Given records: Begin
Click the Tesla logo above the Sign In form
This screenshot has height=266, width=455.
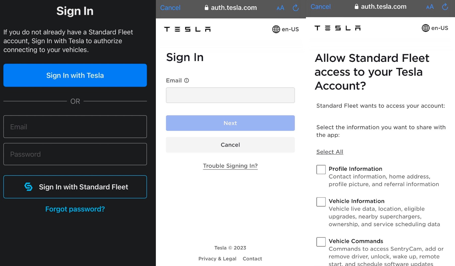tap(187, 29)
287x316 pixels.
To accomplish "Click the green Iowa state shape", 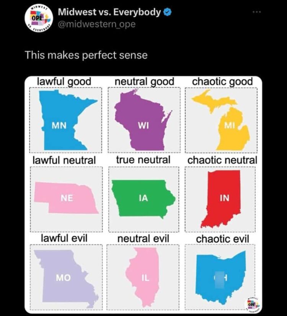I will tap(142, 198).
Given records: End
Given records: Begin
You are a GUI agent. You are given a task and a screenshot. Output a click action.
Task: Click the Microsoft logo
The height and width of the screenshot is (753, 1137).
Given records: End
◆ Your goal: Go back to the listing above. Copy word for word the lines from the one with "You are a GUI" through the one with "The height and", and nothing more.

◆ Written solution:
You are a GUI agent. You are given a task and a screenshot. Output a click action.
Task: Click the Microsoft logo
The height and width of the screenshot is (753, 1137).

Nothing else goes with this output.